Scale the answers by 1.1: rewrite every line, requests included, starting at the line that contains "You are a GUI" and stopping after the line that contains "Tap the at-sign Contact Us icon". Multiply each coordinate in the answers by 1.1 and round it to a whole number, with halves rounded up.

── Listing ──

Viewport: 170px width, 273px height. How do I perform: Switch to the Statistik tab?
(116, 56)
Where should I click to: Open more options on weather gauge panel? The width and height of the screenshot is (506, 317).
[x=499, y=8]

───
── Listing ──

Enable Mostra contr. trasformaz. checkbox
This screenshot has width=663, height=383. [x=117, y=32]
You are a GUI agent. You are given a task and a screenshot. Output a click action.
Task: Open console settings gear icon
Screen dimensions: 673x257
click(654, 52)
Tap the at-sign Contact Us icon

───

- _The solution_
You are a GUI agent. You are given a task and a screenshot. Output a click action.
Task: Open console settings gear icon
Screen dimensions: 673x257
click(719, 57)
Tap the at-sign Contact Us icon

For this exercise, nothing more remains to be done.